> _Extract to read_:
# Maintain dignity



## Gilbert_Aus (Apr 10, 2016)

My rule for Uber is to only accept trips 1.5x or higher no matter what. If it is a weekend or late at night my minimum is 2.0x surge. On a public holiday no less than 2.5x.

This is the only way I can make it work financially. I would rather wait twice as long for 1 good fare than do 3 $6 fares that accumulate more wear and tear on the vehicle.

The problem I have is that Uber frequently punish me for not accepting their non-surge fares. As an 'independent contractor' I decide which requests I do or do not accept. I am sick and tired of Uber harassing me for having a low acceptance rate.

I wish Uber had a setting in the app which allowed you to automatically choose the minimum surge price you're willing to accept. I would set it to 1.5x and that way any requests for less than 1.5x would go to the next nearest driver who is willing to drive for peanuts. This would be a better experience for the passenger because they wouldn't need to wait for me to decline.


----------



## Gilbert_Aus (Apr 10, 2016)

I also find that if you reject non-surge trips the same request comes in again a minute later with surge. The point is, if we all do the same we can all enjoy higher earnings. Leave the non-surge fares to those who do this for charity.


----------



## Instyle (Oct 18, 2014)

Wow 4.1x! $4.10 p/km + time. Yet a lot of people say taxis rip people off? Gilbert_Aus what time of day was that shot taken?


----------



## Gilbert_Aus (Apr 10, 2016)

Instyle said:


> Wow 4.1x! $4.10 p/km + time. Yet a lot of people say taxis rip people off? Gilbert_Aus what time of day was that shot taken?


that was Anzac Day so public holiday around 6 pm I think.


----------



## LevelX (Aug 7, 2015)

Would be great to have!! But sadly will never happen, as Uber will know people will do just want you want to do, set the surge to 1.5x, and drive up the prices by everyone doing it.

Uber is also flooding the market will drivers to remove surges, so in Melbourne for examples, its not as easy to only drive surges like you want.

I do agree, that as 'independent contractor' we should be able to choose/decline the jobs without punishment, including see the 'rough' area the rider wants to go. Maybe I'm about to knock off and don't want to accept a job heading in the away from home, but willing to take one that will take me towards 'home'.

Of course Uber will never do any of these things, as they benefit us, not uber or the rider at all, and us 'partners' are just worthless pieces of crud in the eyes of uber.


----------



## Cotties (Apr 20, 2016)

A man that thrives on ripping off Australian Ex serviceman on that one special day they get a year.

Now here is a role model for you kids out there.


----------



## Gilbert_Aus (Apr 10, 2016)

Cotties said:


> A man that thrives on ripping off Australian Ex serviceman on that one special day they get a year.
> 
> Now here is a role model for you kids out there.


That's a cheap shot and you know it. Are you honestly saying that we should not accept surge on a public holiday?

FYI, It was drunk 20-30 year old passengers that day. No ANZACS.

Here IS a role model for your kids. Working 4.30am until 7.30pm on a public holiday while everyone else is having a good time.

Please stop with these personal attacks, they have no substance behind them.

> _Exercise material_:
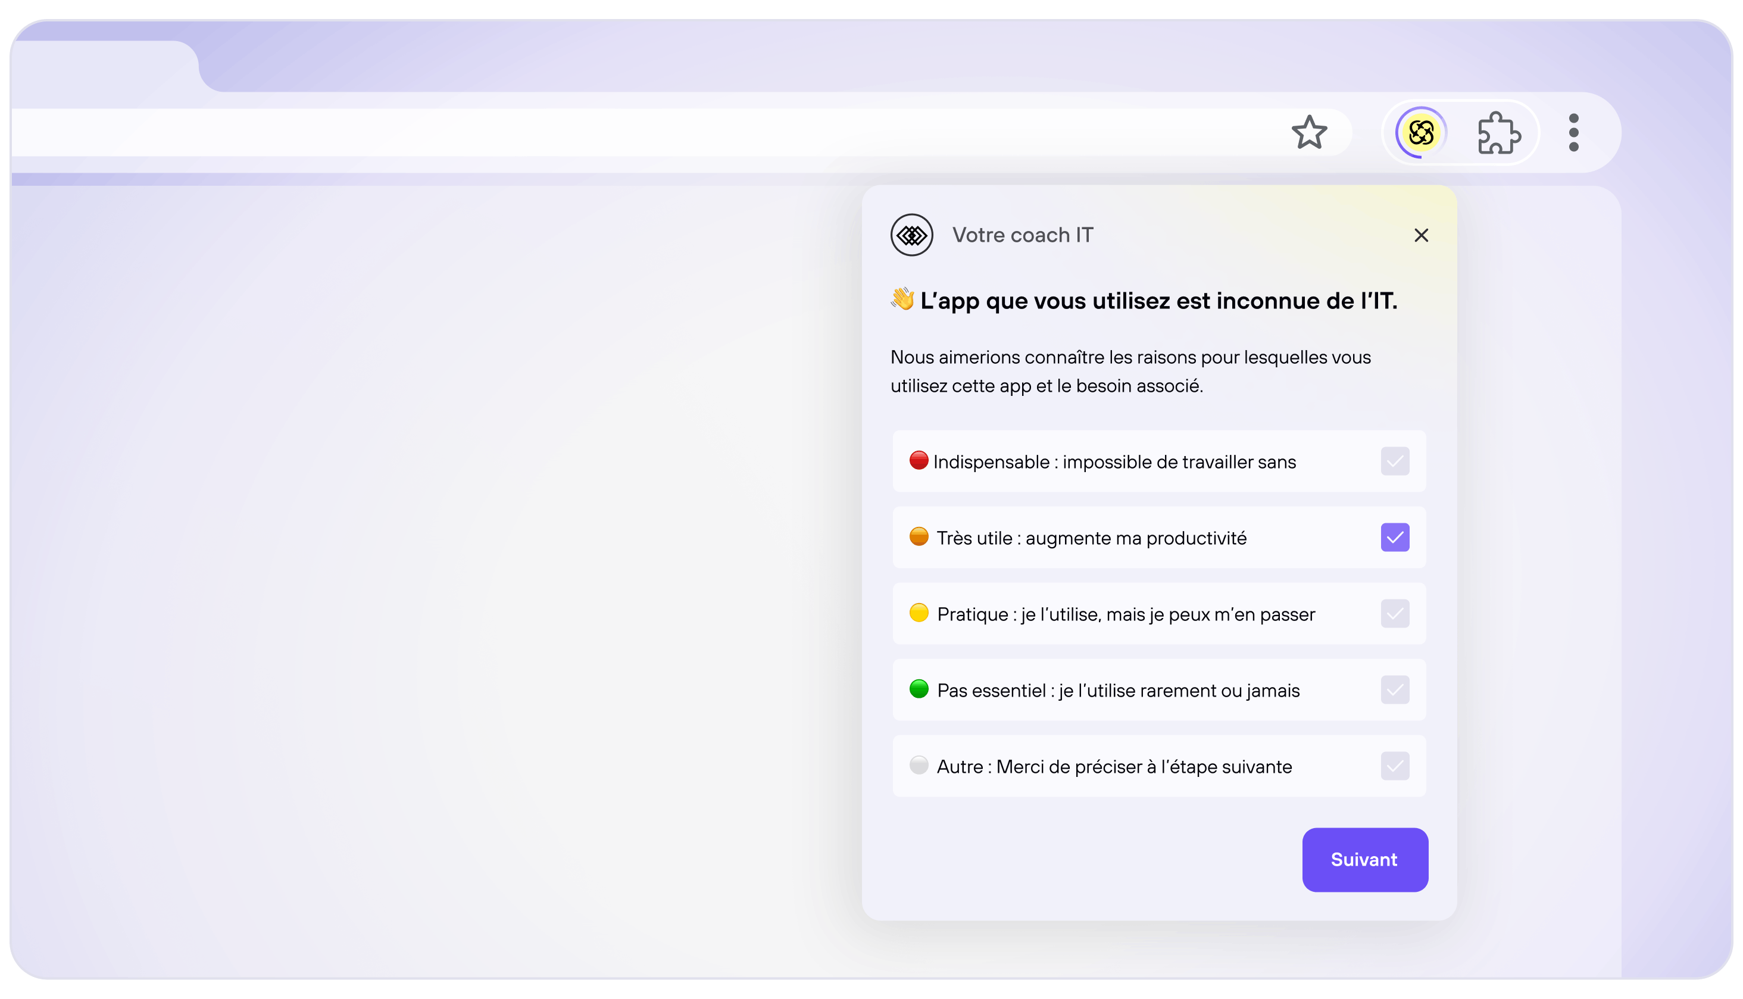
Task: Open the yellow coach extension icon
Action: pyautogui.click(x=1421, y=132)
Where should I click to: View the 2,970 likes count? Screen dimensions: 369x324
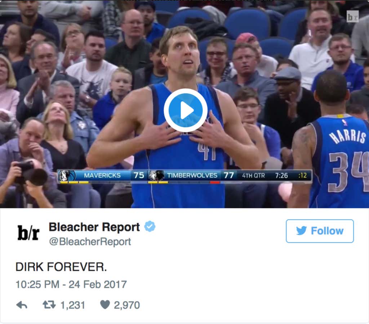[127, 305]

---

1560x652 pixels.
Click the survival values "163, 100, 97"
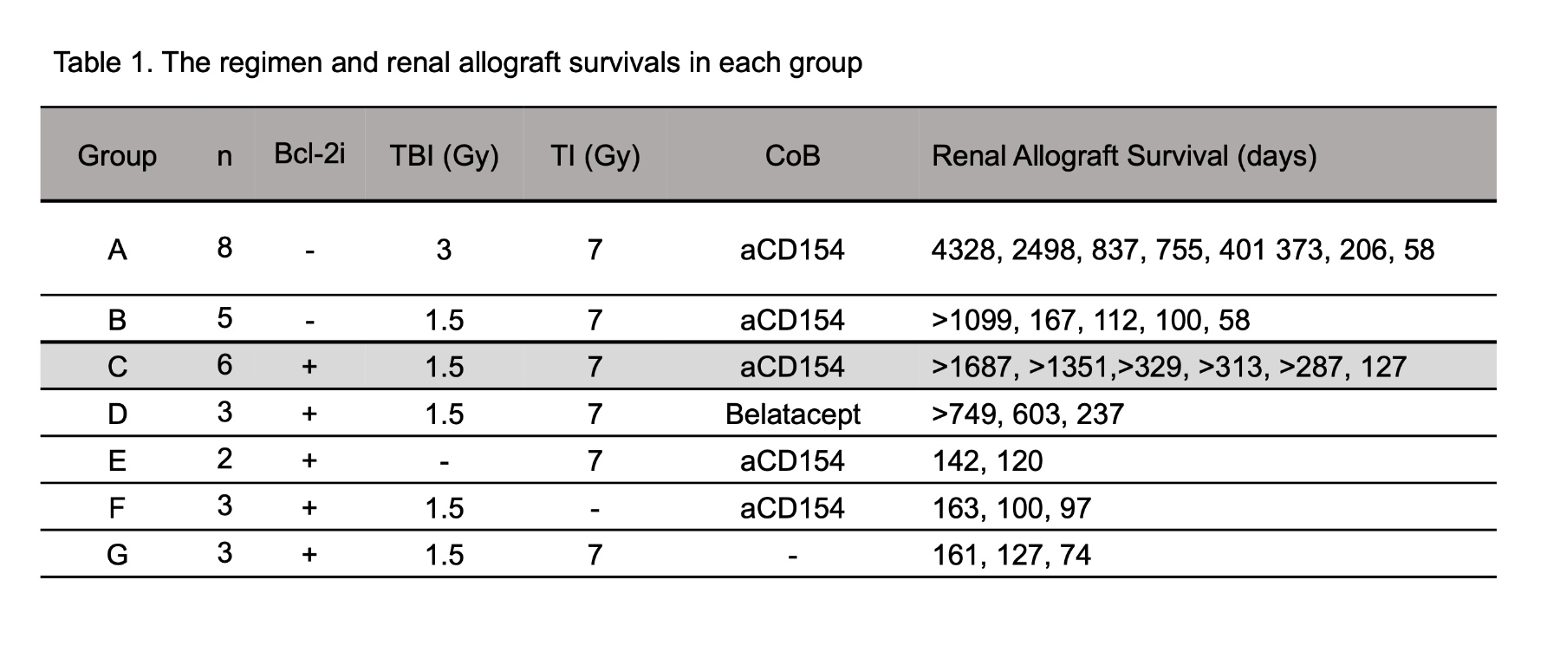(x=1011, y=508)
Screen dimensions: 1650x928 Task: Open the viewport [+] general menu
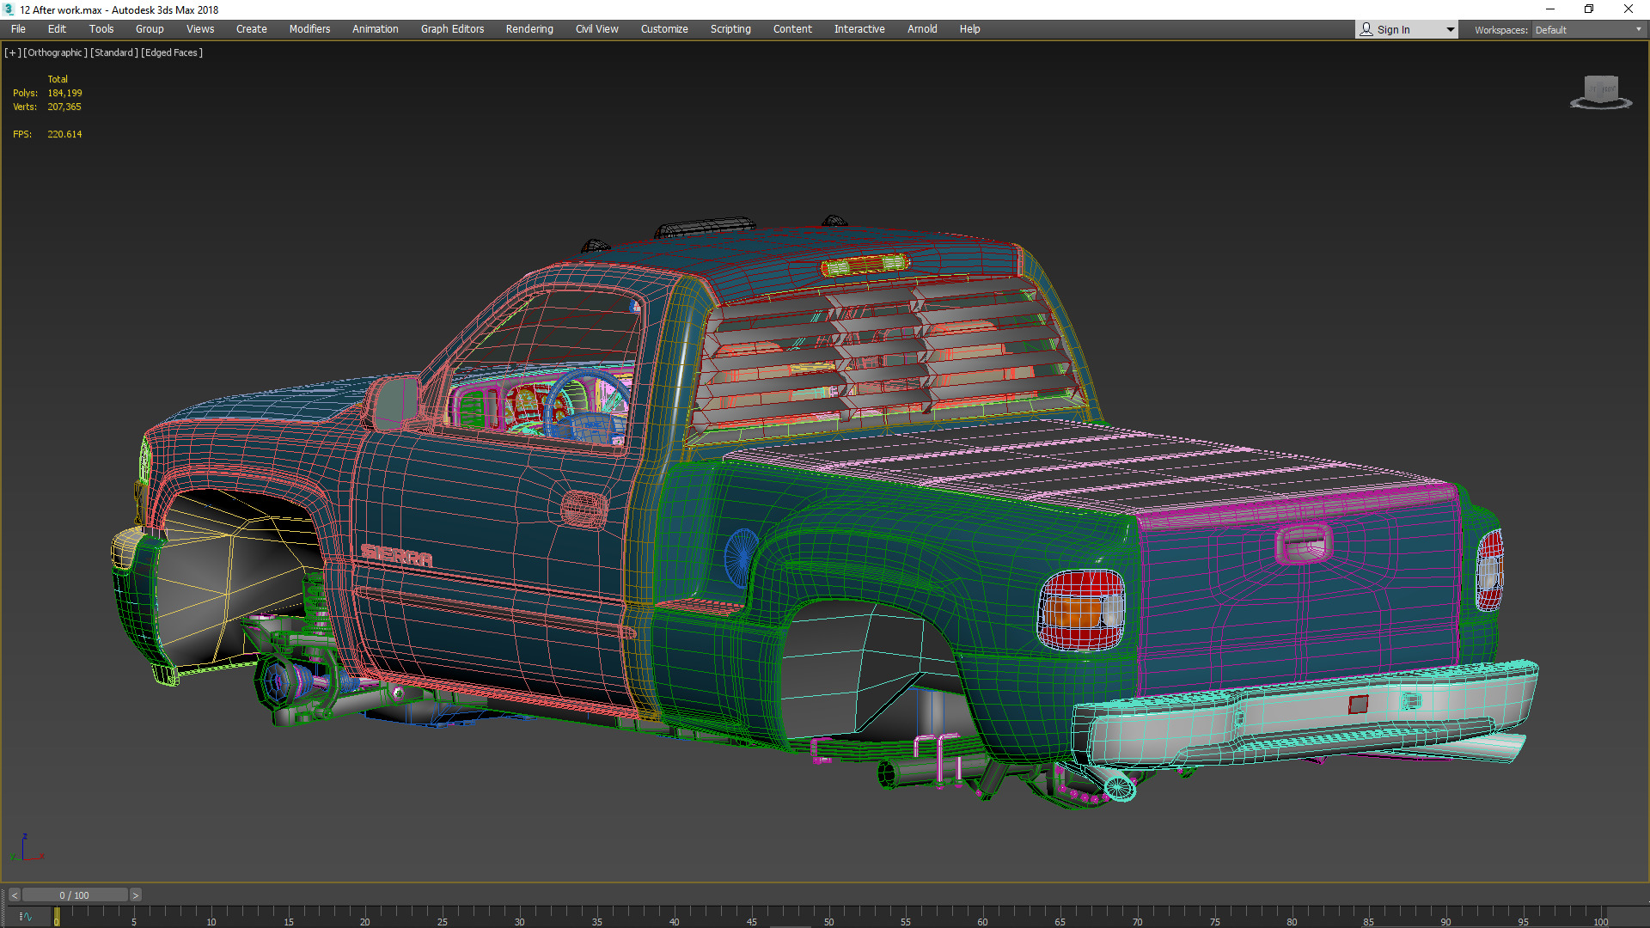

> _Exercise requirements_:
A. List each distinct surge multiplier mentioned in the forum thread about Uber surge fares.
B. Find every line in the records that contains the word "dimensions" and copy each one.
The records are unrelated to the forum thread about Uber surge fares.

> _Complete answers_:
A. 1.5x, 2.0x, 2.5x, 4.1x

B.
Where should I click to: View the 2,970 likes count? Screen dimensions: 369x324
Screen dimensions: 1650x928 Task: Open the viewport [+] general menu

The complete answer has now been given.